Salt-Free Stir Fry Sauce:
- 1 tbsp corn starch
- 2 tbsp cold water
- ¼ cup sodium-free chicken broth or water
- 3 tbsp coconut aminos (low sodium alternative to soy sauce)
- ¼ cup honey
- 1 tbsp pure toasted sesame oil (check label for no added salt)
- Optional: pinch of crushed red pepper flakes

How To Make Low Sodium Chicken Stir Fry
Make the Sauce:
In a bowl, whisk corn starch with water until smooth. Add sodium-free broth, coconut aminos, honey, sesame oil, and red pepper flakes (if using). Whisk well and set aside.
Cook the Chicken:
Heat 1 tablespoon olive oil in a large skillet or wok over medium-high heat. Add chicken (in batches if needed). Cook for 3–5 minutes until no longer pink. Remove chicken and set aside.
Cook the Vegetables:
Reduce heat to medium. Add remaining tablespoon of oil. Sauté broccoli, bell peppers, and carrots until just tender, about 4–5 minutes. Add garlic and ginger; cook for 1 more minute.
Combine and Sauce:
Return chicken to skillet. Whisk sauce again and pour over everything. Stir gently to combine.
Finish the Stir Fry:
Bring to a boil and let cook for 1 minute to thicken. Remove from heat and serve.

Recipe Tips
- Use coconut aminos instead of soy sauce for a true low sodium option.
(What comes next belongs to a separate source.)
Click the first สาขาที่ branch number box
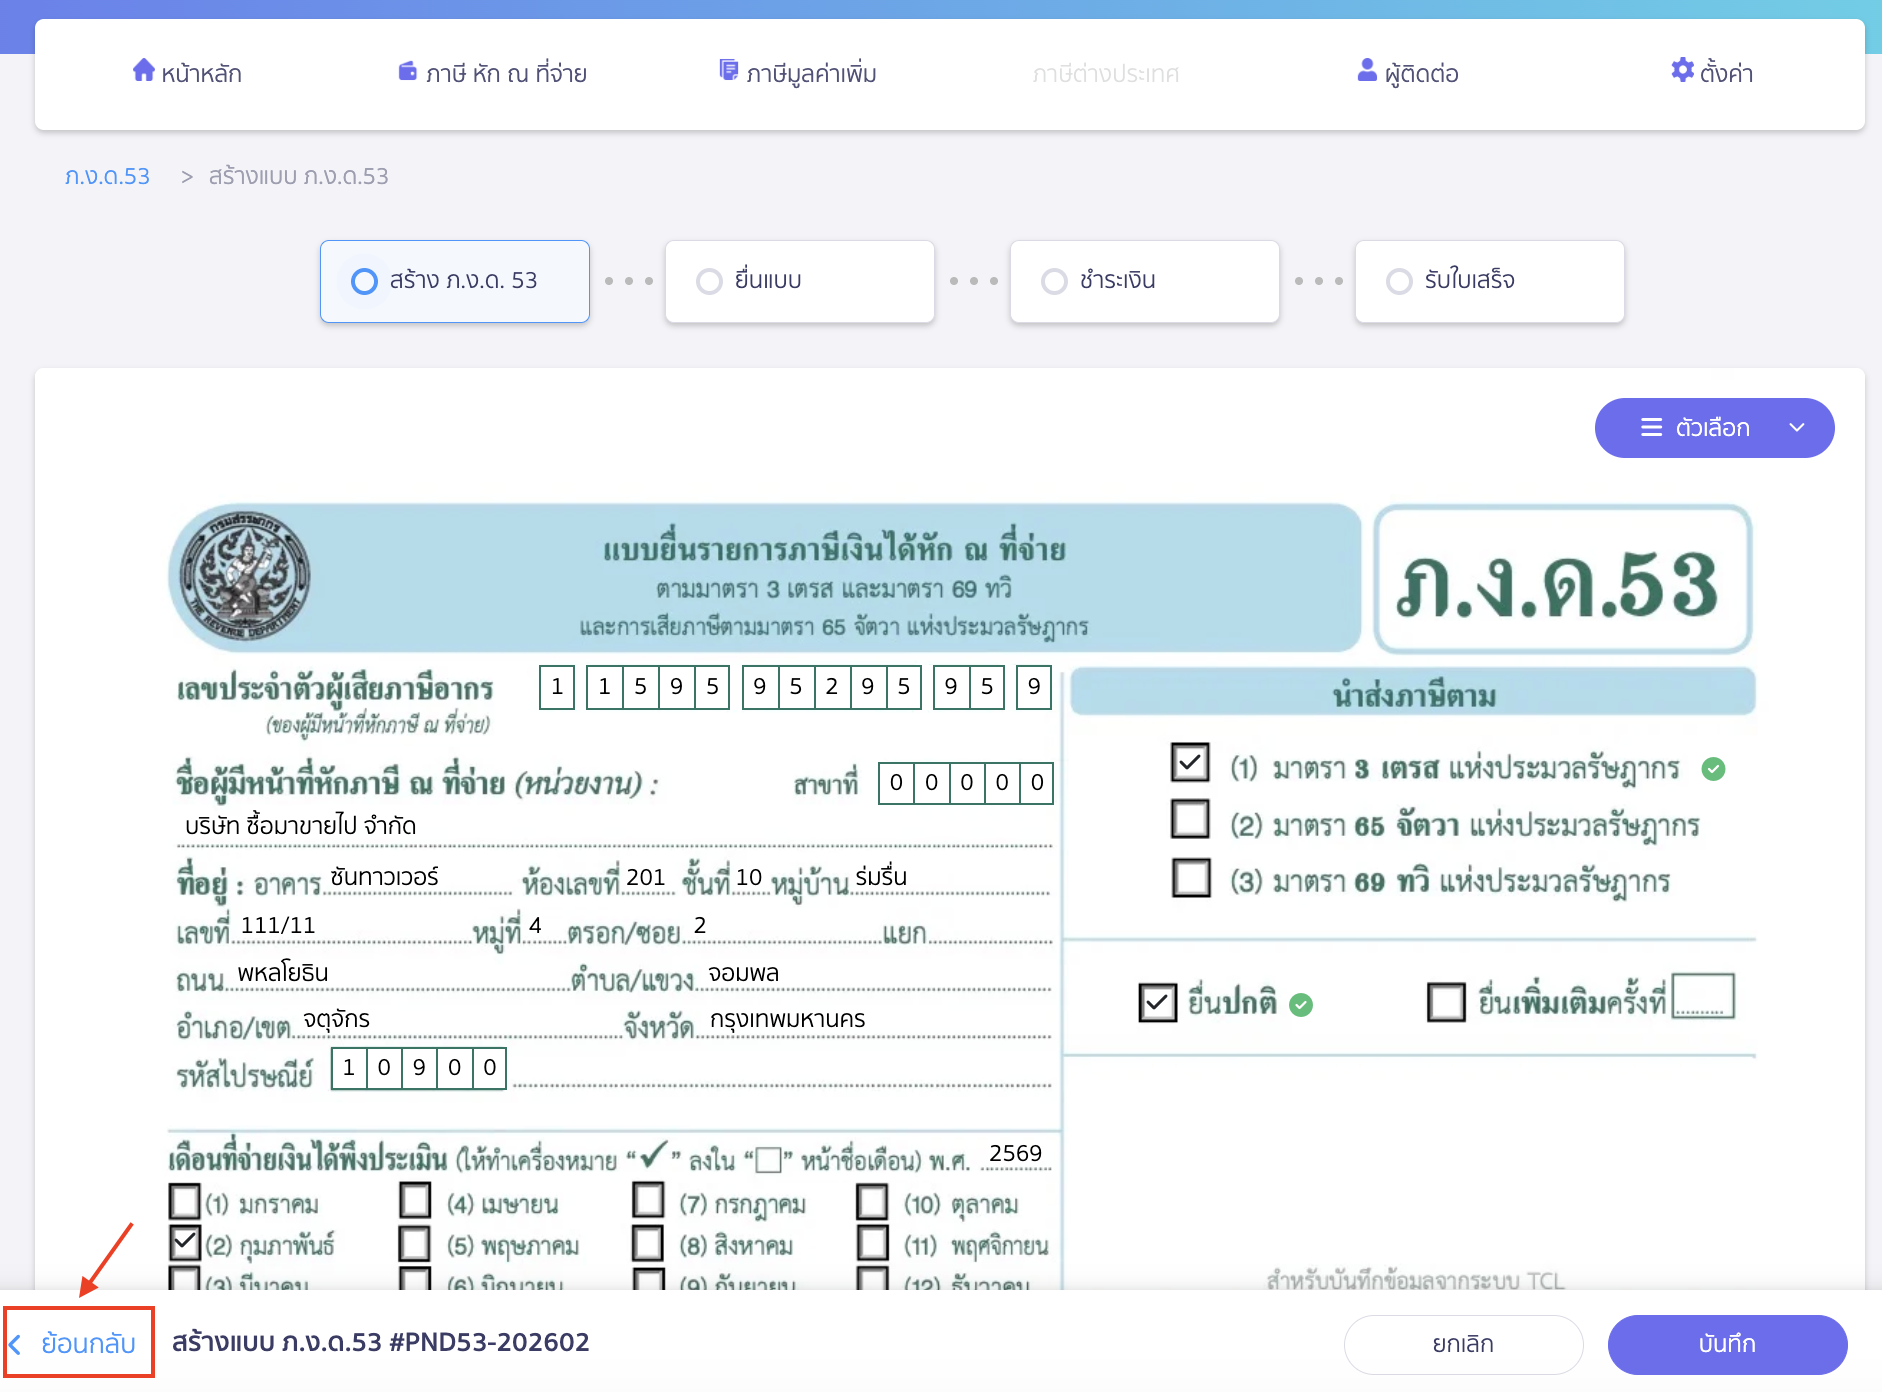 (x=896, y=784)
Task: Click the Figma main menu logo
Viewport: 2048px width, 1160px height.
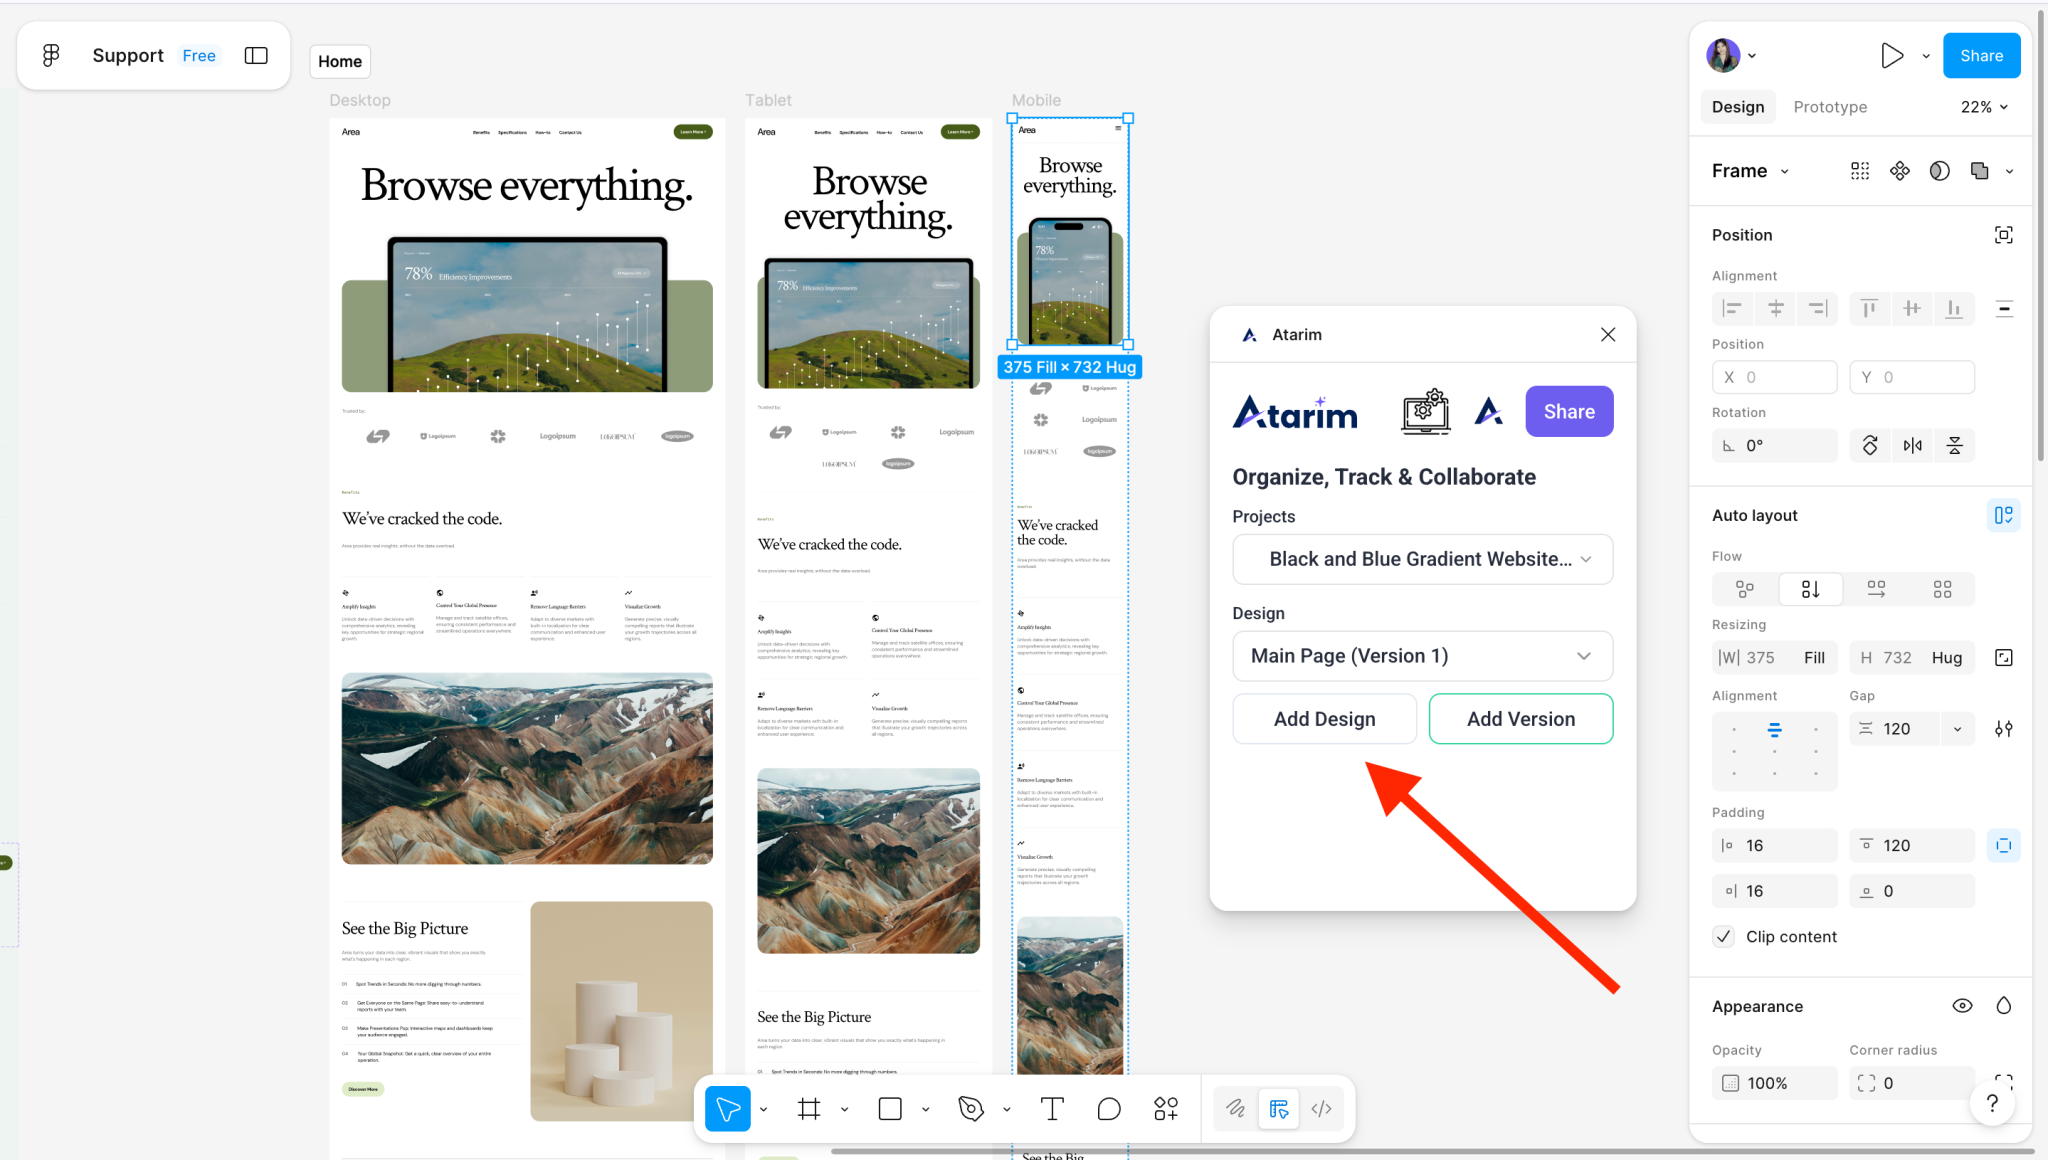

- Use unsalted chicken broth or water with herbs to keep it heart-healthy.
- Stir fry quickly to preserve crunch in the veggies.
- Taste before adding any spice—crushed red pepper is optional.
How to Store & Reheat
- Room Temperature: Not recommended. Refrigerate promptly.
- Fridge: Store in a sealed container up to 3 days.
- Freezer: Freeze up to 2 months. Thaw overnight in fridge and reheat in skillet.
Nutrition Facts (per serving):
- Calories: 343
- Sodium: ~120 mg
- Protein: 28 g
- Fat: 14 g
- Carbs: 26 g
- Fibre: 3 g
- Sugar: 15 g
FAQs
Is chicken stir fry low sodium?
Most are not. This version uses coconut aminos and no added salt to keep it truly low sodium and salt-sensitive friendly.
What is a low sodium substitute for soy sauce?
Coconut aminos or homemade blends using vinegar, garlic, and a touch of honey work well.
Can I use frozen vegetables in stir fry?
Yes. Use frozen stir-fry vegetable blends—just avoid ones with sauces or added salt.
Is this recipe good for high blood pressure?
Yes. It’s made with no added salt, uses lean chicken, and is loaded with fiber-rich veggies—great for blood pressure and cardiovascular health.
Can I meal prep this stir fry?
Absolutely. Portion into containers and store in the fridge for 3 days or freeze for later.